Ethiopia Ends Blanket Protection for Eritrean Refugees

Ethiopia Ends Blanket Protection for Eritrean Refugees

By Simon Marks

Print this page Africa Ethiopia Ends Blanket Protection for Eritrean Refugees By Simon Marks April 22, 2020 01:43 PM Eritrean refugees wait to get registered on arrival at the Indabaguna refugee reception and screening center in Tigrai region near the border in Ethiopia, Feb. 9, 2016. FILE – Eritrean refugees wait to get registered on arrival at the Indabaguna refugee reception and screening center in Ethiopia’s Tigrai region near the Eritrean border, Feb. 9, 2016.

ADDIS ABABA – (voanews)—Ethiopia has stopped granting automatic asylum to Eritreans entering the country.  The United Nations and aid groups say the previously unannounced policy change, which went into place about three months ago, put Eritreans trying to flee the country at the mercy of unscrupulous human smugglers.

For years, Ethiopia had an “open-door” policy towards refugees from countries such as South Sudan and Eritrea, earning it widespread acclaim among international donors.

But according to the United Nations and humanitarian aid groups, Ethiopia changed its policy in late January without making an official announcement.  The government no longer offers automatic asylum for Eritreans trying to flee their home country.

The Ethiopian Agency for Refugees and Returnee Affairs told donors and aid groups earlier this month that the previous approach resulted in a “high influx of unaccompanied minors, illegal migrants and others who do not fulfill the criteria laid [out] for refugee status determination under the international instruments,” according to a letter seen by VOA dated April 9.

Activists and aid groups say the new policy limits options for Eritreans trying to avoid forced conscription into Eritrea’s national service program.

Ann Encontre, country representative for the U.N. Refugee Agency in Ethiopia, said that in some cases, Eritreans could be forced into trafficking networks that smuggle Eritreans north through Libya towards Europe.

“The concern is really underage children, minors, who don’t have documentation. Those are the ones who are at risk because they get caught up in trafficking, in smuggling, in these illegal movements towards Europe and elsewhere. All persons who come and who can be heard and their status is determined, and they have legal documentation while they are here, then that really mitigates the risk for them to be caught up in these nefarious activities,” she spoke to VOA via a messaging app.

Officials at both the Agency for Refugees and Returnee Affairs and the Prime Minister’s office declined to comment.

Eritrean President Isaias Afwerki, second left, and Ethiopia’s Prime Minister Abiy Ahmed, center, hold hands as they wave at the crowds in Addis Ababa, Ethiopia, Sunday July 15, 2018. Official rivals just weeks ago, the leaders of Ethiopia and Eritrea have embraced warmly to the roar of a crowd of thousands at a concert celebrating the end of a long state of war.

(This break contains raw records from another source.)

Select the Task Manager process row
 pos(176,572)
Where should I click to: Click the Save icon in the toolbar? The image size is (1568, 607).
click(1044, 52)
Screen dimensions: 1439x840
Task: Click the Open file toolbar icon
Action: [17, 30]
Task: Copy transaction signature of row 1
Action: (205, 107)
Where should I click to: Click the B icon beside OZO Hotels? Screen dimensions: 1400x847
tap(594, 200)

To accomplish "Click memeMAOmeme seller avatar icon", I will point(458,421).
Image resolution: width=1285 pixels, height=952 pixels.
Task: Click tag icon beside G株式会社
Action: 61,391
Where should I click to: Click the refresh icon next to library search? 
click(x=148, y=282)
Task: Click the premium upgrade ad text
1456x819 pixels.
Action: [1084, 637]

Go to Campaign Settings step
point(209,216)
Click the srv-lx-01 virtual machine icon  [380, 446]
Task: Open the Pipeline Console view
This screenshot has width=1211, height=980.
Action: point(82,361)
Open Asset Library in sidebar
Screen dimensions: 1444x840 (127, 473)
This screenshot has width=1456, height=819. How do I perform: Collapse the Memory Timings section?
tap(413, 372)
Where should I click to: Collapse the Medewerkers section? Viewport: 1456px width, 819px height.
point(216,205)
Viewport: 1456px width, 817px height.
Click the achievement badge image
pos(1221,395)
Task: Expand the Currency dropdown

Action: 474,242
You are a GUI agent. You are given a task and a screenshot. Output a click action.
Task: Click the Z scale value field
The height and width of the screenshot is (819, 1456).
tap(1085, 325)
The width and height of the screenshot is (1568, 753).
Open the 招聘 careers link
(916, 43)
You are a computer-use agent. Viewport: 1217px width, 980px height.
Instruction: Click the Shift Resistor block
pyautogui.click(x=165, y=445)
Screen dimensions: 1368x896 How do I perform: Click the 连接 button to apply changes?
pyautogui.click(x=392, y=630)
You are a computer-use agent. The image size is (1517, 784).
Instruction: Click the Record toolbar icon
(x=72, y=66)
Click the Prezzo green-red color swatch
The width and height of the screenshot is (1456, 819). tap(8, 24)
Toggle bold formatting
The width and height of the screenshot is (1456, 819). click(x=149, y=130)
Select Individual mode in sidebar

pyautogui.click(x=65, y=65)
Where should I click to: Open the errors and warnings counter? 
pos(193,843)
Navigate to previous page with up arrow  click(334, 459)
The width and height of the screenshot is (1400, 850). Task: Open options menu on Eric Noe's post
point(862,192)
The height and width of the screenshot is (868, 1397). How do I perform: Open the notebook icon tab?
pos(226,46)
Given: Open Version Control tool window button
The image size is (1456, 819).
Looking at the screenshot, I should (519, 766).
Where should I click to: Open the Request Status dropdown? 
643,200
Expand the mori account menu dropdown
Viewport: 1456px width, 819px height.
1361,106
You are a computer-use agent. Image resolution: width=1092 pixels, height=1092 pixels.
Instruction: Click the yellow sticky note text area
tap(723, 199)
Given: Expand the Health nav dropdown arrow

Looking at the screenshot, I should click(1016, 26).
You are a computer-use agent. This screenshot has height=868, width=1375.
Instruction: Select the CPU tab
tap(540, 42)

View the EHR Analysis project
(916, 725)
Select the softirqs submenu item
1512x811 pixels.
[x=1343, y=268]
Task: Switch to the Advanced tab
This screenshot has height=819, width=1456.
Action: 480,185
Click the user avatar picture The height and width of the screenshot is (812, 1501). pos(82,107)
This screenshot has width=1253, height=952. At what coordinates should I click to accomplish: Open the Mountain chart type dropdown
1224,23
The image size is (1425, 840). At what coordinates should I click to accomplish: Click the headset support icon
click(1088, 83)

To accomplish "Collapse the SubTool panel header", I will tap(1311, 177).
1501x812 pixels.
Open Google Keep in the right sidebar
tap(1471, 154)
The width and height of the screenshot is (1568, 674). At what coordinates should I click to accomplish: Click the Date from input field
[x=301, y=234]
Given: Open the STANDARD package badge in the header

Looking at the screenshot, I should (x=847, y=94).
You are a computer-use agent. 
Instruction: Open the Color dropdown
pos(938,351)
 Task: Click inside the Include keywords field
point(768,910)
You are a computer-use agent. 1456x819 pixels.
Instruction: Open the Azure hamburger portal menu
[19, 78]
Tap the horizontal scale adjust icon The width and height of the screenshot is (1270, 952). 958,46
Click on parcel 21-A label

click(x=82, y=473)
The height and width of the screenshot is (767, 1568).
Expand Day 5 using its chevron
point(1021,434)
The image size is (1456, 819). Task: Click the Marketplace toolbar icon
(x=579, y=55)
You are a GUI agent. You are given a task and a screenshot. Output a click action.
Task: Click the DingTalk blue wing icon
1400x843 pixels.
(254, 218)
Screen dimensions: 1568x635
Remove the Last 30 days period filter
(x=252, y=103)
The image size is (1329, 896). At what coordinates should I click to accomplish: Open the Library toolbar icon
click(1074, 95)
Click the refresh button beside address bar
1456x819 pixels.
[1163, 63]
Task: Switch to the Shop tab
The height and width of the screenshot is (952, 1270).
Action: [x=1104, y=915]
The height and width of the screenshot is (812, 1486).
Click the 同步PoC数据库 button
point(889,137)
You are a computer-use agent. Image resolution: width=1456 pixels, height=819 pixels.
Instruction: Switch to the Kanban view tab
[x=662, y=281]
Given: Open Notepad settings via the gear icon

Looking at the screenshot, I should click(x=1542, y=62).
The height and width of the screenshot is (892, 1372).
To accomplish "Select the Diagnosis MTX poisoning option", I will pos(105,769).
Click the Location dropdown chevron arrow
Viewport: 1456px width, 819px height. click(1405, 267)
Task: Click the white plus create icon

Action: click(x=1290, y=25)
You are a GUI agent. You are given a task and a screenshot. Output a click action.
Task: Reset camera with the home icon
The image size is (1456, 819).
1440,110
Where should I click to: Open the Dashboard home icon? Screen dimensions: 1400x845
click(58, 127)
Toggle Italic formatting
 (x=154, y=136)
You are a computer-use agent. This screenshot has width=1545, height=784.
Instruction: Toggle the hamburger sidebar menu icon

A visibly moved Eritrean President Isaias Afwerki, clasping his hands over his heart, addressed the crowd in Ethiopia’s official language, Amharic, on his first visit to the country in 22 years. (AP Photo/Mulugeta Ayene)

Prime Minister Abiy Ahmed of Ethiopia and Eritrean President Isaias Afwerki struck a deal in 2018 to end the decades-long conflict between the two nations. Since that accord, the two leaders have met on a regular basis to discuss enhancing their bilateral ties.

For Bereket Zemuy, a refugee from Eritrea and spokesperson for the Eritrean Refugees University Graduates and Students Association, anyone who is willing to flee their home in Eritrea is doing so because they feel their lives are at risk.

“Every single Eritrean family is being affected by the dictator system of the country. So whoever is trying to escape and flee their own home country, they are just coming in fear of their own lives, even those unaccompanied minors, even those families, whoever. Those unaccompanied minors, once they get back home they will be considered as traitors.”

Beyond its new refugee policy, Ethiopia also has a plan to shut down the Hitsats Refugee Camp in the Tigray region, which is home to 10,000 Eritrean refugees.

Encontre said closing the Hitsats cap during the coronavirus pandemic was not advisable, saying its residents could inadvertently spread the virus.

Despite Ethiopia having locked down all land borders to stop the spread of the novel coronavirus, the U.N. has seen around 2,000 asylum seekers enter Ethiopia from South Sudan in recent weeks.